* **YOUR GOAL**: Which lines in the data below contain the string "will"? Show each one.
————————
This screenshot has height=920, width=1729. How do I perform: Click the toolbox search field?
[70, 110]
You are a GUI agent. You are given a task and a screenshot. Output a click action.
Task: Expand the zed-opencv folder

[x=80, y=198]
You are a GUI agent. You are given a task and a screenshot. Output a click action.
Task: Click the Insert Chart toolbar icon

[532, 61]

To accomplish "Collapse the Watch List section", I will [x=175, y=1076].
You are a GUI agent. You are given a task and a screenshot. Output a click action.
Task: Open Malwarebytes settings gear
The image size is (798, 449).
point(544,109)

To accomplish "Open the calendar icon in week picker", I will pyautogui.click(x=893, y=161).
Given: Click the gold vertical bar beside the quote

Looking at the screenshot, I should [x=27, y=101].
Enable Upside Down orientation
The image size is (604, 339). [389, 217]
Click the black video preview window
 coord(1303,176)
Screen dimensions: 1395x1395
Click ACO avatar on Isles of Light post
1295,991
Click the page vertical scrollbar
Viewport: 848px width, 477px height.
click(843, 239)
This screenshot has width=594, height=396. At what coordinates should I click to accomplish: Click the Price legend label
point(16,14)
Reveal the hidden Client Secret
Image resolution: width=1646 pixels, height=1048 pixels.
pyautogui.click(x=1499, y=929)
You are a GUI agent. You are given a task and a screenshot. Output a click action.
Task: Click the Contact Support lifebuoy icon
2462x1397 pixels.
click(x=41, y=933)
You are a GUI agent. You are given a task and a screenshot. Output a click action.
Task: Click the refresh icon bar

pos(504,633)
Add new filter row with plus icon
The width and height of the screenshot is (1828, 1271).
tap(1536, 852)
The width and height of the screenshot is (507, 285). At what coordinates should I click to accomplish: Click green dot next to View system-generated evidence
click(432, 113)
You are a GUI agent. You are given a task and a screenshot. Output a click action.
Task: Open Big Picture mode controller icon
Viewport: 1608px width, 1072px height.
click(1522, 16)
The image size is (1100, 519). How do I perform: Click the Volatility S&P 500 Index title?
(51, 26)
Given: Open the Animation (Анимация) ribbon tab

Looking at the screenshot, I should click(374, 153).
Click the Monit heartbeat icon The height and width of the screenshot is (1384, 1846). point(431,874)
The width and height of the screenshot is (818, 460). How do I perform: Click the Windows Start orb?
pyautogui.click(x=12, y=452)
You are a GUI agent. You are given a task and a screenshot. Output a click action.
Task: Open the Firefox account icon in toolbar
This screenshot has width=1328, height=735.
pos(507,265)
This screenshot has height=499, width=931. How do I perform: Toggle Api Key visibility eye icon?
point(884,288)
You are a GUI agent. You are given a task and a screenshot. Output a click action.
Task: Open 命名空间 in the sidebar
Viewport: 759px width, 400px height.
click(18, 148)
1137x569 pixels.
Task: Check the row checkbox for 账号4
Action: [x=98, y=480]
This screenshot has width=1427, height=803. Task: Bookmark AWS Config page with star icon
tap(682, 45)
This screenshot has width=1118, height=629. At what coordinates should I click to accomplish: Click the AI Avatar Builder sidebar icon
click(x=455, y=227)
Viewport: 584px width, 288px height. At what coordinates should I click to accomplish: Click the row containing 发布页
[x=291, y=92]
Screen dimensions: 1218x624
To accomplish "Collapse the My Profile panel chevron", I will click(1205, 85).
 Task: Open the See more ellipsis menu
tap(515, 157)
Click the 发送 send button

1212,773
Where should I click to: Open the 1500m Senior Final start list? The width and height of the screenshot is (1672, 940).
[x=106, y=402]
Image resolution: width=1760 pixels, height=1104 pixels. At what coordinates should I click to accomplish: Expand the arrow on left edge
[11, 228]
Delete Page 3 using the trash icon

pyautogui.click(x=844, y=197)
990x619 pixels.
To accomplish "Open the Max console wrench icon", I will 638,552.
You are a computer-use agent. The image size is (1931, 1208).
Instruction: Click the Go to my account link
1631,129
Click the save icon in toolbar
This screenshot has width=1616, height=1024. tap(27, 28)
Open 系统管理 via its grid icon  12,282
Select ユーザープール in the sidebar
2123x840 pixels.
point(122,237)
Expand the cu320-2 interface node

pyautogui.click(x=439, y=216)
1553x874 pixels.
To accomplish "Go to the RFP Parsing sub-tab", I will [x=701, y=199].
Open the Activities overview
————————
* **FINISHED EXERCISE**:
To accomplish "Collapse the Watch List section", I will [x=175, y=1076].
To accomplish "Open the calendar icon in week picker", I will pyautogui.click(x=893, y=161).
To accomplish "Collapse the My Profile panel chevron", I will click(1205, 85).
To accomplish "Open the Max console wrench icon", I will 638,552.
To accomplish "Go to the RFP Parsing sub-tab", I will [x=701, y=199].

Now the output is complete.